*GIVEN ENTRIES*:
================

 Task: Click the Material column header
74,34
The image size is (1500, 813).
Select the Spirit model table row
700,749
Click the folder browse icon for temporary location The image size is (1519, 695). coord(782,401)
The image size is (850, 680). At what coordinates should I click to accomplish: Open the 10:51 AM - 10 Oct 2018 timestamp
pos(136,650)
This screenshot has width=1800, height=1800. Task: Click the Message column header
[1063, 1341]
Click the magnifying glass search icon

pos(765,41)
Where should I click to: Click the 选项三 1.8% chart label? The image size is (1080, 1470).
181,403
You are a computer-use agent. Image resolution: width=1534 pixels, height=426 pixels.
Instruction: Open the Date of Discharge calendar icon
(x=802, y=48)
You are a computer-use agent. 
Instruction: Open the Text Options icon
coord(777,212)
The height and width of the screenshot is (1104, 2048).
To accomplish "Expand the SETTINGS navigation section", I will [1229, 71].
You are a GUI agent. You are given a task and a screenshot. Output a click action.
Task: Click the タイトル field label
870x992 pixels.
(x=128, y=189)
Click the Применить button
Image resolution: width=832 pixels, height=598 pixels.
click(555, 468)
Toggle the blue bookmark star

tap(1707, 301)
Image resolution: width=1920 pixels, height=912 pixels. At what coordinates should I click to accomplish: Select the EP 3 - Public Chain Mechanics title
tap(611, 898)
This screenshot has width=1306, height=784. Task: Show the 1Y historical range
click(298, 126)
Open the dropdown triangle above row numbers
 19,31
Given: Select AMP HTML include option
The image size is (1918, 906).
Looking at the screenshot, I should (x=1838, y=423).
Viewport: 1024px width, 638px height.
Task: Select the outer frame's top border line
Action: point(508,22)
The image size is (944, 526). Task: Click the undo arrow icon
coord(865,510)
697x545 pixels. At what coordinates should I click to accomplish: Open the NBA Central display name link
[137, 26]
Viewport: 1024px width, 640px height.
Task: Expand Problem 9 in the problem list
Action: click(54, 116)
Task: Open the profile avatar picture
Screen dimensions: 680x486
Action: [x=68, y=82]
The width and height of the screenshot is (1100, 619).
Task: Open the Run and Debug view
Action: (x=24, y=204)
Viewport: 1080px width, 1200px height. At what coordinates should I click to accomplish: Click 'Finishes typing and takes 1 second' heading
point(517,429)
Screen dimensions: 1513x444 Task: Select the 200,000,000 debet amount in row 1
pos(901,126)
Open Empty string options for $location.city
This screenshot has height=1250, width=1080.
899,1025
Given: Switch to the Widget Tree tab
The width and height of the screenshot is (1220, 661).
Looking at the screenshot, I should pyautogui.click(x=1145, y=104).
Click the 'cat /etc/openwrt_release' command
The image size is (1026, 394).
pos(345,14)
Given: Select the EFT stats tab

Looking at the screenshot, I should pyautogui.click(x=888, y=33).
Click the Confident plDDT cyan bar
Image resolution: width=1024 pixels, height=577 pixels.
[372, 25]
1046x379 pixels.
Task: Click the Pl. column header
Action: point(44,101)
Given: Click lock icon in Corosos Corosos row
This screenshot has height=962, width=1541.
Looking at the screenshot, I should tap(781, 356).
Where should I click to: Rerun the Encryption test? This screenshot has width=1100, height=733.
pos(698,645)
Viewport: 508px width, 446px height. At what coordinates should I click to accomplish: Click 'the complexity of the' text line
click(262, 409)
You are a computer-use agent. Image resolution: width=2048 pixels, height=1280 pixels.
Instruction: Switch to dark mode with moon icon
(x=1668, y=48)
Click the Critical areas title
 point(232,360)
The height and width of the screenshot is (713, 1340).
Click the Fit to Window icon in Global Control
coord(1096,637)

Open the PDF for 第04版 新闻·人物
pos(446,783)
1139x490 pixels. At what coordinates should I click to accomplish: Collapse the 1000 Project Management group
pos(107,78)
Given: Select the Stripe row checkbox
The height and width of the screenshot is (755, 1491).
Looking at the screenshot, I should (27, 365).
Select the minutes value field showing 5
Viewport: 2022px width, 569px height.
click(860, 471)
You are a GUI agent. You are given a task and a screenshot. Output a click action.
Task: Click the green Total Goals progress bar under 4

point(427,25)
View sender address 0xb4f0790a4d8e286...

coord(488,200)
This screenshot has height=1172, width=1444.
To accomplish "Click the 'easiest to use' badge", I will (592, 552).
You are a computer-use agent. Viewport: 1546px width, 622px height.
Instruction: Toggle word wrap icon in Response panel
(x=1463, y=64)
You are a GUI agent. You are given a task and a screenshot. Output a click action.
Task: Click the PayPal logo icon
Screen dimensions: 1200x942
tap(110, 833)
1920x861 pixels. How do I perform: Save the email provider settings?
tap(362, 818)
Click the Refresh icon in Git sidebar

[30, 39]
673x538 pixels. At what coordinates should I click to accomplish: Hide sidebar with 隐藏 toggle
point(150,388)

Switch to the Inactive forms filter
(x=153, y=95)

================

*TASK TO COMPLETE*: Give only the number of lines in the records that contain the string "computer".

*COMPLETED TASK*: 4